Das Haus der Kulturen der Welt mit seinem Berliner Spitznamen „Schwangere Auster“ fällt besonders durch seine eindrucksvolle Architektur auf. Bei dem von dem amerikanischen Architekten Hugh Stubbins entworfenen Gebäude handelt es sich um eine ehemalige Kongresshalle mit einem schwungvollen Dach und einem darunterliegenden, bauchig orangefarbenen Baukörper auf einer großen Betonplattform.
Direkt an der Spree gelegen, befindet es sich inmitten des grünen Tiergartens in unmittelbarer Nähe zum Regierungsviertel.
1957 entstand das Gebäude im Zuge der Internationalen Bauausstellung (IBA) als Beitrag der USA und stellte ein Geschenk der US-Regierung an das damalige West-Berlin als Symbol für Freiheit und Demokratie dar. Es besitzt einen Vortragssaal mit Platz für mehr als 1.000 Besucher*innen, Ausstellungsräume, Büros sowie ein Restaurant. Im Jahr 1989, kurz vor dem Fall der Berliner Mauer, wurde das Haus der Kulturen der Welt als neues Zentrum für außereuropäische Kulturen etabliert.

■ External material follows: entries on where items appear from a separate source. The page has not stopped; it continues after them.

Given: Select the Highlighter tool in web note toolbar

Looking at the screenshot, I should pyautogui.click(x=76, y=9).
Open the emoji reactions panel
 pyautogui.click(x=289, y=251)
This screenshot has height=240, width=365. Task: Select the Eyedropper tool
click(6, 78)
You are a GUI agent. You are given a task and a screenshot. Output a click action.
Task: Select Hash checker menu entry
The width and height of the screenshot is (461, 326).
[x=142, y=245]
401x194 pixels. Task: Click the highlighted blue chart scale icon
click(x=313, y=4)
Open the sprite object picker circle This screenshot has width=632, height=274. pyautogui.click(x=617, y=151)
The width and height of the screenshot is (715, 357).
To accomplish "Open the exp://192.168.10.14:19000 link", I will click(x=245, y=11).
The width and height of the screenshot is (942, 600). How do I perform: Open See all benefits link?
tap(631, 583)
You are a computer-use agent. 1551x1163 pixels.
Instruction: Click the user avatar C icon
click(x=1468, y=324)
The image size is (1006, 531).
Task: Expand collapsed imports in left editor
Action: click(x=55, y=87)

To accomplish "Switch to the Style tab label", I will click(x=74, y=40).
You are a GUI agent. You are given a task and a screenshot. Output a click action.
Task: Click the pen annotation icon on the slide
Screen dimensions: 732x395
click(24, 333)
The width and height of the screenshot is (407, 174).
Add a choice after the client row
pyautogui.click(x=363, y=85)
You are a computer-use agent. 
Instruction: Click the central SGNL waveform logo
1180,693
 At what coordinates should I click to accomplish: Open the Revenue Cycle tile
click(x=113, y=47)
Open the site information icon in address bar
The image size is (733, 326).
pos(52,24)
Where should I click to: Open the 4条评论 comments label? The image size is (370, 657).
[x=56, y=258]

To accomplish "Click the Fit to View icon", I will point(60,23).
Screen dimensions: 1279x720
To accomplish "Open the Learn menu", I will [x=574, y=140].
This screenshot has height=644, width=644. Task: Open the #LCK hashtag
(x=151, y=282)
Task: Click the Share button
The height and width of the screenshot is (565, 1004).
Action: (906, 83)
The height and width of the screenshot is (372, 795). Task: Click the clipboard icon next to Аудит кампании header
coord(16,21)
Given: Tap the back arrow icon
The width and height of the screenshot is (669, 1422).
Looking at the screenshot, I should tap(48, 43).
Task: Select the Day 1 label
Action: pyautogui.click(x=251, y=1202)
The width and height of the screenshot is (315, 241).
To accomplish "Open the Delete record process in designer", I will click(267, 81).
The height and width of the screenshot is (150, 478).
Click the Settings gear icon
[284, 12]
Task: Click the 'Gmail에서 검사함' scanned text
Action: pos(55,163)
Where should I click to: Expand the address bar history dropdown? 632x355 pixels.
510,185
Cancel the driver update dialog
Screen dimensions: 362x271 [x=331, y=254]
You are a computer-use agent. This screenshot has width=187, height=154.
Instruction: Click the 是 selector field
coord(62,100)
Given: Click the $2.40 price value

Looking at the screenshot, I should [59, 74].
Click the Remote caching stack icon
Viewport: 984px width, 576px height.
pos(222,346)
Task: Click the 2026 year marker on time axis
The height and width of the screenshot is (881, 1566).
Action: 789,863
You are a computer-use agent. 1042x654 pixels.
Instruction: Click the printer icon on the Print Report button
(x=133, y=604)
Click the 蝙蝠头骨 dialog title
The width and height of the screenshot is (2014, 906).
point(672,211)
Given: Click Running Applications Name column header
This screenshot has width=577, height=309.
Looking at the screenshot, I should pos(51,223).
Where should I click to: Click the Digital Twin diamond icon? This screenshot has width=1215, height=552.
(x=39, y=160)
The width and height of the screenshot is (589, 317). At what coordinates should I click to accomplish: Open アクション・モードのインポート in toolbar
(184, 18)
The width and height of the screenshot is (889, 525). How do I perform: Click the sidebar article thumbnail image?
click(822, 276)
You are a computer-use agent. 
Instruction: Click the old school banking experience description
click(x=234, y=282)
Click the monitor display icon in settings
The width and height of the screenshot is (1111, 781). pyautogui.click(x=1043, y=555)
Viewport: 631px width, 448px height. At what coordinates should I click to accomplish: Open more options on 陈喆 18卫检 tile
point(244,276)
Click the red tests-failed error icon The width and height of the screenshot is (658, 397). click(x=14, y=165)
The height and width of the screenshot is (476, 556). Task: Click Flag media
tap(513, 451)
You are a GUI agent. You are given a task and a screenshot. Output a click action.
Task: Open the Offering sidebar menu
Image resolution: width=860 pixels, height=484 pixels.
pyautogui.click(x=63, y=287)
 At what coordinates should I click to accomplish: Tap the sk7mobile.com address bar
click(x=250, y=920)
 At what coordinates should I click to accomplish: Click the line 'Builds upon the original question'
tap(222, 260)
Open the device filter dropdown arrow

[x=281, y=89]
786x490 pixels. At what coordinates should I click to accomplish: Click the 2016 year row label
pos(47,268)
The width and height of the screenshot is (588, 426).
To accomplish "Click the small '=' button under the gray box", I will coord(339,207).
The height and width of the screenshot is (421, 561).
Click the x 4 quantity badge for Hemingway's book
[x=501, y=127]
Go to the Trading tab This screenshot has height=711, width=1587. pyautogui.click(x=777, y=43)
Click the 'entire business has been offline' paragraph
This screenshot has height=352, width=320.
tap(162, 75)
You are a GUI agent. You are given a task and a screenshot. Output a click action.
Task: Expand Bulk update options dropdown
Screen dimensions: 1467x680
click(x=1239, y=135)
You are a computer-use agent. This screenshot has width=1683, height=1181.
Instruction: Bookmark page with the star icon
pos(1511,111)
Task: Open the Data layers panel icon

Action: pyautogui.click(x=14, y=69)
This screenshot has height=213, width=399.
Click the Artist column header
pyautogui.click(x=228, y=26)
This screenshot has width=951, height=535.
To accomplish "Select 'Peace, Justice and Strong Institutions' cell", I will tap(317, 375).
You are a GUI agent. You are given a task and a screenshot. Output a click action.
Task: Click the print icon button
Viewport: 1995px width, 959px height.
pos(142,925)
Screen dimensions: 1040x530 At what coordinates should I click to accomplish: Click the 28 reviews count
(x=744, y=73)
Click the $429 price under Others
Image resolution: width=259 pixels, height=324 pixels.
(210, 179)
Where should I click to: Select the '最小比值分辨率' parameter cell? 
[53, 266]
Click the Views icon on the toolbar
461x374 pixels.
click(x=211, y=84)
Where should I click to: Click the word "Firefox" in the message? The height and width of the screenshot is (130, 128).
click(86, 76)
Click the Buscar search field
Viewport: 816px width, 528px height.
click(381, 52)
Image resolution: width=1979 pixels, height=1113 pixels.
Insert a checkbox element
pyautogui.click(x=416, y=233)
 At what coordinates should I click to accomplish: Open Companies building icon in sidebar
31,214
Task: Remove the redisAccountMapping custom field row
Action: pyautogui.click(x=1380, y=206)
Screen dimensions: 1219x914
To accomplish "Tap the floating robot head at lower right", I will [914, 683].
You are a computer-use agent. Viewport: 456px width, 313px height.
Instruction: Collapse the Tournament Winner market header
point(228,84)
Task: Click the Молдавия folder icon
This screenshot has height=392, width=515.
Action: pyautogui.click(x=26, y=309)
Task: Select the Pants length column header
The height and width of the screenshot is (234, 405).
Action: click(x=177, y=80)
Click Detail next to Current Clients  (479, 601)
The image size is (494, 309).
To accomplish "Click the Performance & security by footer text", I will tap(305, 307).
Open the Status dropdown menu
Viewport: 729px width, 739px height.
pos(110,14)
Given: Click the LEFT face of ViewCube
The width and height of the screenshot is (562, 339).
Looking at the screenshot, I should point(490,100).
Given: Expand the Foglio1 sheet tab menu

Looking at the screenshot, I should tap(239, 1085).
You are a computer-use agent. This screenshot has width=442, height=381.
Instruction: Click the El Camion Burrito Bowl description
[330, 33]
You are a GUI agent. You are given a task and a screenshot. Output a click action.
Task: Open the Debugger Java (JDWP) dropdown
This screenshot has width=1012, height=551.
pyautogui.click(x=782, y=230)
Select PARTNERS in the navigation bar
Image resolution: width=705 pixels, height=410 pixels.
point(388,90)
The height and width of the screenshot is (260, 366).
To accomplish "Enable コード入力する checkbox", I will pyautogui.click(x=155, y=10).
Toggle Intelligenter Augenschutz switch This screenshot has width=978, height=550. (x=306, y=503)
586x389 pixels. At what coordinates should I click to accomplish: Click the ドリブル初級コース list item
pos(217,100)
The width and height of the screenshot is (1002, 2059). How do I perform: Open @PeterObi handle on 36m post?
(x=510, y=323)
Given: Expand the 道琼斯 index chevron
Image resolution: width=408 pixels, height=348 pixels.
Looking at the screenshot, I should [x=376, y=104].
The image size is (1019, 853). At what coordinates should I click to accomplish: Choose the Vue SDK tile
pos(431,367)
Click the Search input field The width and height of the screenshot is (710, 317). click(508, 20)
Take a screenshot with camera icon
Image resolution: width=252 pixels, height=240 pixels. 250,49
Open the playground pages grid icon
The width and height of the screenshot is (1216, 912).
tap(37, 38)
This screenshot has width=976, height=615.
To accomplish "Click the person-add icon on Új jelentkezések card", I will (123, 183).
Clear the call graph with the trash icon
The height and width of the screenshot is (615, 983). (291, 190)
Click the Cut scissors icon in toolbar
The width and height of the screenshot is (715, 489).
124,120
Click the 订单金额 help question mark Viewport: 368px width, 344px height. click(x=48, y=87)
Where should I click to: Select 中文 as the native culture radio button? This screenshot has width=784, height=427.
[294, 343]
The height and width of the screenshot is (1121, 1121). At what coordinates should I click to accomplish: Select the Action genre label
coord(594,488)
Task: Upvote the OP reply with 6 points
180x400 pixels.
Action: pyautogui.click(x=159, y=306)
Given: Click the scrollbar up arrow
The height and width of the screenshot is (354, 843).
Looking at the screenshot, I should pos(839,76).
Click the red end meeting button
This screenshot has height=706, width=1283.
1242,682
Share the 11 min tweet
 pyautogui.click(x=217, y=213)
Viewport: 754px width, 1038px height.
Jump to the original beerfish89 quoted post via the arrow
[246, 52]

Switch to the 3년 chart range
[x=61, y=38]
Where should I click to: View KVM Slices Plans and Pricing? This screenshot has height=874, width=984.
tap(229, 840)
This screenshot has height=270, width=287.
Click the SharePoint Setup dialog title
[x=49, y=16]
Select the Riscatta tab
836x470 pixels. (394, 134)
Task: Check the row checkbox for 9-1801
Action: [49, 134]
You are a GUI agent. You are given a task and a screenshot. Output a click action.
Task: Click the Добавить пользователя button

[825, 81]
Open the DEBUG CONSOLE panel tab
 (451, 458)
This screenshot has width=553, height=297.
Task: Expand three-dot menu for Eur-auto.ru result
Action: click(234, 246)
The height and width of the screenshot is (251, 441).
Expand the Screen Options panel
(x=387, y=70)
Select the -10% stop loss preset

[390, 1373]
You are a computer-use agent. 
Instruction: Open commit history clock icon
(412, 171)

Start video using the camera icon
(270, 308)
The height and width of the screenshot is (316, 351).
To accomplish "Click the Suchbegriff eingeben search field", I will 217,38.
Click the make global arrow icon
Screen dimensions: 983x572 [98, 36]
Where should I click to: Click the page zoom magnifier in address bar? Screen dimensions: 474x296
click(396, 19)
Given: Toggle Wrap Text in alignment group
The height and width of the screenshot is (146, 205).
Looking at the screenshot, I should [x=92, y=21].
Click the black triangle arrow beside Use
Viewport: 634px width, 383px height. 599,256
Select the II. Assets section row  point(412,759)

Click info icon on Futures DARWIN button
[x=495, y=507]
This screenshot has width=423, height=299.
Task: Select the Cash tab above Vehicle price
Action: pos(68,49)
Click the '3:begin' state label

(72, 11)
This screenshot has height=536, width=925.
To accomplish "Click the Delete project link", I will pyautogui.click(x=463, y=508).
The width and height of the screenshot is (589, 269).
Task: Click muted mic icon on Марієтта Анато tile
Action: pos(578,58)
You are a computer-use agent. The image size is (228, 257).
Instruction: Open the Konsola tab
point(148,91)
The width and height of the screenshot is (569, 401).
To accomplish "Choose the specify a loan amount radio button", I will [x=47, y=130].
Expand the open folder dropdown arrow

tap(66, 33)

Unsere Aufgabe besteht darin, das Brandschutzkonzept zu erneuern. Dabei fokussieren wir uns vor allem auf die Ausstellungshalle „Mrinalini Mukherjee“ im Südwesten des Gebäudes sowie auf die „Beatriz-Nascimento-Halle“ im Untergeschoss. Für das Brandschutzkonzept der „Mrinalini-Mukherjee-Halle“ ist ein Sprinklervorhang entlang der Trennwand zum Foyer vorgesehen. Des Weiteren ist der Anschluss an das Fernwärmenetz für eine nachhaltigere Energieversorgung des Gebäudes geplant.